--- Job ---
Write out as a numbered list the part of the records that opens with the line containing "上一页 (592, 2242)" and runs through the end of the records, leaving out any blank lines.

[Text and item location entries]
- - -
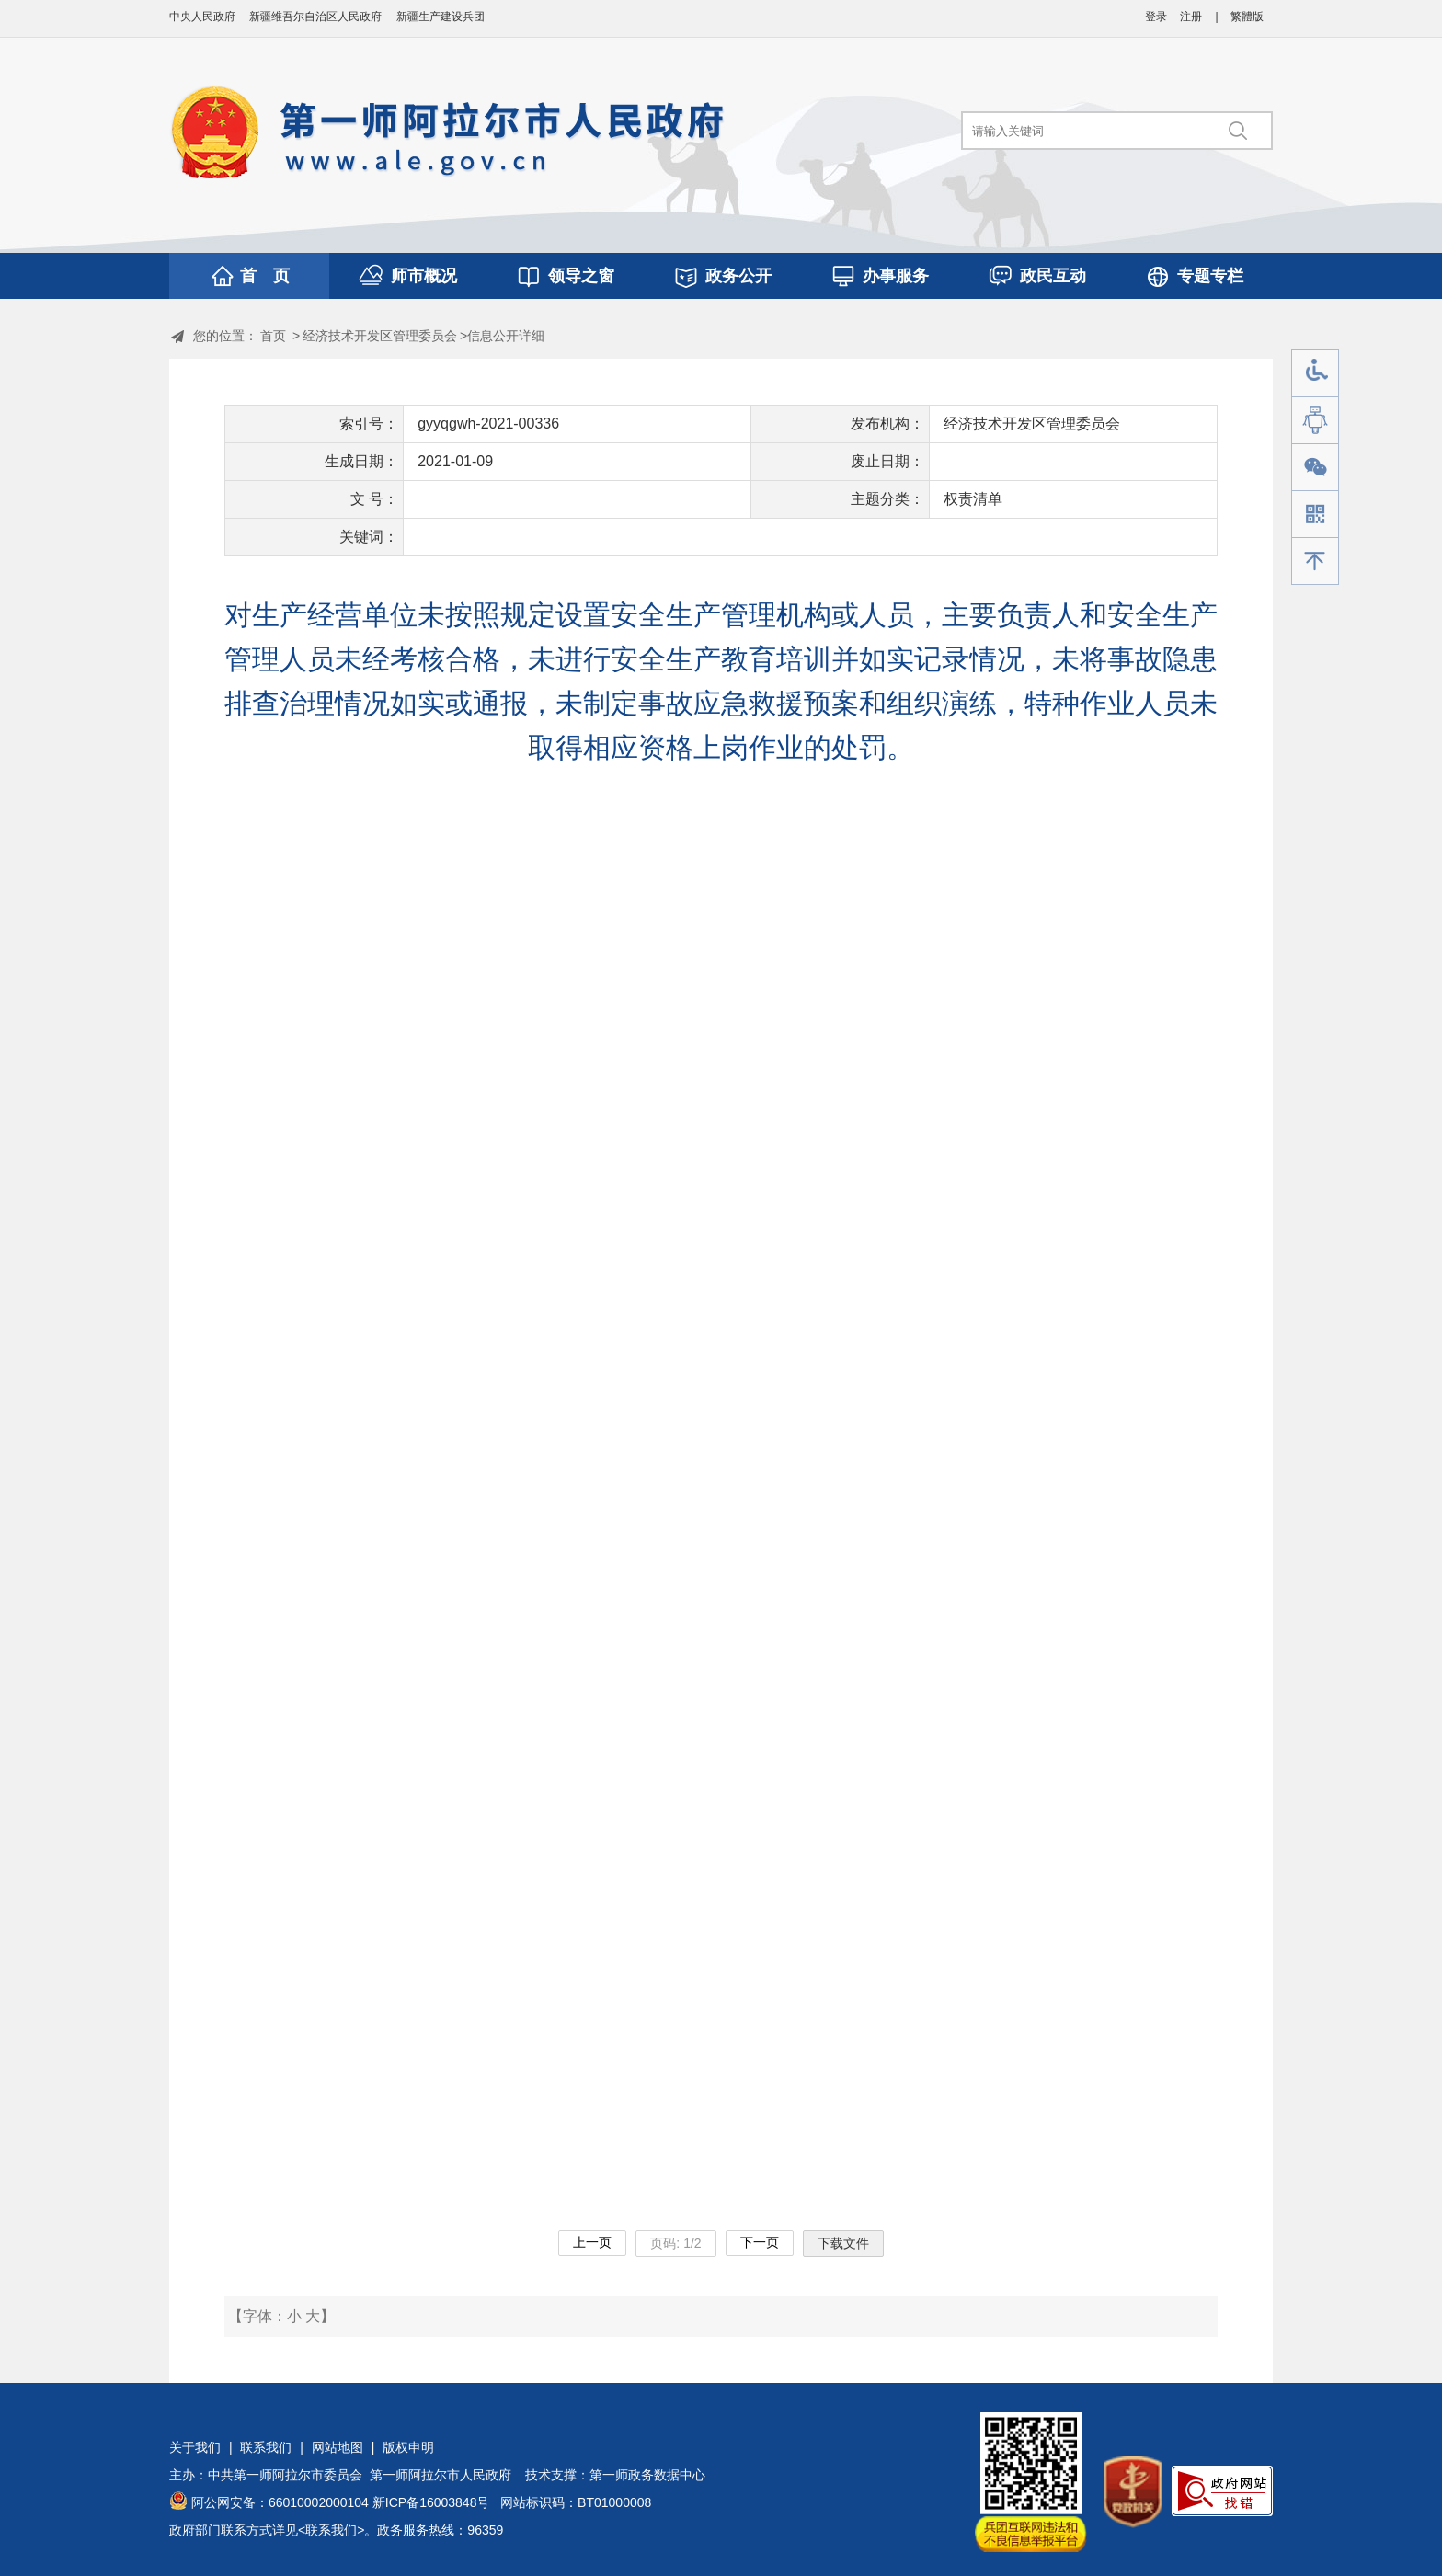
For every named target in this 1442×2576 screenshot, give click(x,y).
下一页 (759, 2242)
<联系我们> (331, 2530)
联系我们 (266, 2447)
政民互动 (1053, 276)
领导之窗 (581, 276)
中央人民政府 (202, 16)
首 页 (265, 276)
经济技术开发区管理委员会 (380, 335)
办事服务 (896, 276)
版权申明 (408, 2447)
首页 (273, 335)
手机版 (1315, 514)
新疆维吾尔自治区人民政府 (315, 16)
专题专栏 (1210, 276)
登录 (1156, 16)
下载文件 (843, 2243)
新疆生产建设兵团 (440, 16)
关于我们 (195, 2447)
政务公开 (738, 276)
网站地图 (337, 2447)
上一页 (592, 2242)
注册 (1191, 16)
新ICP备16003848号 (431, 2502)
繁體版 (1247, 16)
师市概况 (424, 276)
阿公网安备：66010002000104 (280, 2502)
- - -
--- Response below ---
1. 上一页 (592, 2242)
2. 注册 (1191, 16)
3. 新ICP备16003848号 (431, 2502)
4. 繁體版 (1247, 16)
5. 师市概况 (424, 276)
6. 阿公网安备：66010002000104 (280, 2502)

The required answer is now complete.